The 2020 UM Data Science Annual Symposium will take place virtually.

Logistics

  • Program
  • Dates/Times: Tuesday and Wednesday November 10-11, 2020
  • Place: Zoom Event
  • Title: Computational Neuroscience, Time Complexity, and Spacekime Analytics
  • Presenter: Ivo Dinov, joint work with Milen V. Velev (Burgas University)
  • Abstract: The proliferation of digital information in all human experiences presents difficult challenges and offers unique opportunities of managing, modeling, analyzing, interpreting, and visualizing heterogeneous data. There is a substantial need to develop, validate, productize, and support novel mathematical techniques, advanced statistical computing algorithms, transdisciplinary tools, and effective artificial intelligence apps.
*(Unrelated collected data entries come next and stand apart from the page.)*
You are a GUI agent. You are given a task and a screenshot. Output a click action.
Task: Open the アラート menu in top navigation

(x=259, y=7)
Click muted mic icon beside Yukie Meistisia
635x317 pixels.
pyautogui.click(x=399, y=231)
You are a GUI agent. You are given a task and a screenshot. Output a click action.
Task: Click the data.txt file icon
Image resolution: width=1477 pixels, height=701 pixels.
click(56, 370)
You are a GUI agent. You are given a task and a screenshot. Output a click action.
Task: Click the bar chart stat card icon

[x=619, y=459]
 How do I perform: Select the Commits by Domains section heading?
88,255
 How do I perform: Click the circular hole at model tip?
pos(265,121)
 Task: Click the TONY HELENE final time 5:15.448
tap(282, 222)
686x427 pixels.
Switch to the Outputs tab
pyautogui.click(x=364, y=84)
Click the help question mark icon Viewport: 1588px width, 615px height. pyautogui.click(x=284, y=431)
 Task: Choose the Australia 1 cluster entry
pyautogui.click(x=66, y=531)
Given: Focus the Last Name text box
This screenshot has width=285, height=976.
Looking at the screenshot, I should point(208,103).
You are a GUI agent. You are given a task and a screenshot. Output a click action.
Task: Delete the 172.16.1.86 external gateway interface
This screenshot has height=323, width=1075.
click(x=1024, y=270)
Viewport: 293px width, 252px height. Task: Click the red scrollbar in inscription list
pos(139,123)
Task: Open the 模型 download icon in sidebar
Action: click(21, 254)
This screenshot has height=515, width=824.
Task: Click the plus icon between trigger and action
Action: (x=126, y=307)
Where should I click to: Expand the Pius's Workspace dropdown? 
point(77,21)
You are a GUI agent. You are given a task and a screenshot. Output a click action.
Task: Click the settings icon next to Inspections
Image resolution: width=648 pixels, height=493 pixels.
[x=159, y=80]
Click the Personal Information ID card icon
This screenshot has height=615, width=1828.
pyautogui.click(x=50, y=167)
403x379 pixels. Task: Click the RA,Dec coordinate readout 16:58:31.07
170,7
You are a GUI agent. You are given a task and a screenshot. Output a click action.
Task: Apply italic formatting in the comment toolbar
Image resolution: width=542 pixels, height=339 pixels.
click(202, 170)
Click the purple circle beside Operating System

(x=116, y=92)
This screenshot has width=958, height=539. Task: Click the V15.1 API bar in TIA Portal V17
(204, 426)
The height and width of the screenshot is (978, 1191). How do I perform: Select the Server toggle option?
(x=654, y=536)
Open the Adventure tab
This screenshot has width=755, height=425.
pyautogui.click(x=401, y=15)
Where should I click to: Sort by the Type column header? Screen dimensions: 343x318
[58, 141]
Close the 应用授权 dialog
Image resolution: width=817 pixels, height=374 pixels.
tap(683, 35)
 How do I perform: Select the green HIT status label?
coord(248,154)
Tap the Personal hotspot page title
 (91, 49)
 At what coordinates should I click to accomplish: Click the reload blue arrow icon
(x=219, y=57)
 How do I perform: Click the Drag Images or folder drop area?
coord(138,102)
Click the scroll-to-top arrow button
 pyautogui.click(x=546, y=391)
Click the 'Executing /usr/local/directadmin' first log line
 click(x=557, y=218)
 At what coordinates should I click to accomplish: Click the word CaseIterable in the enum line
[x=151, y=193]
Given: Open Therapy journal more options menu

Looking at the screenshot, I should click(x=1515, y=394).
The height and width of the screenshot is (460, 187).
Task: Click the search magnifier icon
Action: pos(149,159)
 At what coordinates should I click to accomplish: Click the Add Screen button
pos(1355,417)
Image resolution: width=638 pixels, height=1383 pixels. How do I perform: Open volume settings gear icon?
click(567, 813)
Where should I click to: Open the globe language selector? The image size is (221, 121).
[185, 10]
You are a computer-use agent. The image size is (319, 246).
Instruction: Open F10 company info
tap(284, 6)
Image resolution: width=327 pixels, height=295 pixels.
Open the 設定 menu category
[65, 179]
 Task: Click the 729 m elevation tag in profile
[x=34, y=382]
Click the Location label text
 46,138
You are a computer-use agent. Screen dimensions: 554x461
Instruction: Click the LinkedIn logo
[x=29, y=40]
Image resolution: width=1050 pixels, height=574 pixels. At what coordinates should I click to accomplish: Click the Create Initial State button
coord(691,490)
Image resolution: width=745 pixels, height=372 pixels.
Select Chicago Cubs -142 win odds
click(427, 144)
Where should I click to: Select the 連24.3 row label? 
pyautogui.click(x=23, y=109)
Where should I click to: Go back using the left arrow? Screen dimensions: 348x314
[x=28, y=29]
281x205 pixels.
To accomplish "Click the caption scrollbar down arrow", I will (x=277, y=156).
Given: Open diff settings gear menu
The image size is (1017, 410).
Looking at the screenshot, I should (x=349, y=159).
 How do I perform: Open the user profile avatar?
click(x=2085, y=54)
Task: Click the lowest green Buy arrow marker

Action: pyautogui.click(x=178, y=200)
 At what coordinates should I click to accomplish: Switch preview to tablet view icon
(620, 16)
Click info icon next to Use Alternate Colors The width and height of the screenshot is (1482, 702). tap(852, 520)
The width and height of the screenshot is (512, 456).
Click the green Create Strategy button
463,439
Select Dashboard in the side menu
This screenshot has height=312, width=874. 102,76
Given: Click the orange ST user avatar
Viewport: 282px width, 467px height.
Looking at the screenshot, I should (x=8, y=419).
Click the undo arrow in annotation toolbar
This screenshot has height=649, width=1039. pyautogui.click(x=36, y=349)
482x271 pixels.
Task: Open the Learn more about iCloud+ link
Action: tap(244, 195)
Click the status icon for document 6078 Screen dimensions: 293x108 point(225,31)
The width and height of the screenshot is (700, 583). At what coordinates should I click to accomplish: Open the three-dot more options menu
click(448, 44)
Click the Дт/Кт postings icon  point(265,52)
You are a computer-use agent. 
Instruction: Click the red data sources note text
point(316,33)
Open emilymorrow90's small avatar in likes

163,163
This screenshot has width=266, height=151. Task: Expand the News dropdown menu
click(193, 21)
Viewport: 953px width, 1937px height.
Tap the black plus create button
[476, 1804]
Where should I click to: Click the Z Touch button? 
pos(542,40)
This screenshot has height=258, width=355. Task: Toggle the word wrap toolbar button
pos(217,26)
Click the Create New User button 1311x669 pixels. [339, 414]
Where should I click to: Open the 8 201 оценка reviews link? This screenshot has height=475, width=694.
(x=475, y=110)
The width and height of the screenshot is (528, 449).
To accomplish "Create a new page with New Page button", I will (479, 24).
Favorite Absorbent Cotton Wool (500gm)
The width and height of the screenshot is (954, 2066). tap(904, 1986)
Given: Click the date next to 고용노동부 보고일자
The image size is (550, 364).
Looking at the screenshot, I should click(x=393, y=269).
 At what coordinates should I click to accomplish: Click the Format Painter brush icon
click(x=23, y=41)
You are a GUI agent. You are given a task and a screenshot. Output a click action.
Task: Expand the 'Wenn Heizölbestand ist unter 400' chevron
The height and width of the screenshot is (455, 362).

Spacekime analytics is a new technique for modeling high-dimensional longitudinal data, such as functional magnetic resonance imaging (fMRI). This approach relies on extending the notions of time, events, particles, and wavefunctions to complex-time (kime), complex-events (kevents), data and inference-functions, respectively. This talk will illustrate how the kime-magnitude (longitudinal time order) and kime-direction (phase) affect the subsequent predictive analytics and the induced scientific inference. The mathematical foundation of spacekime calculus reveals various statistical implications including inferential uncertainty and a Bayesian formulation of spacekime analytics. Complexifying time allows the lifting of all commonly observed processes from the classical 4D Minkowski spacetime to a 5D spacetime manifold, where a number of interesting mathematical problems arise.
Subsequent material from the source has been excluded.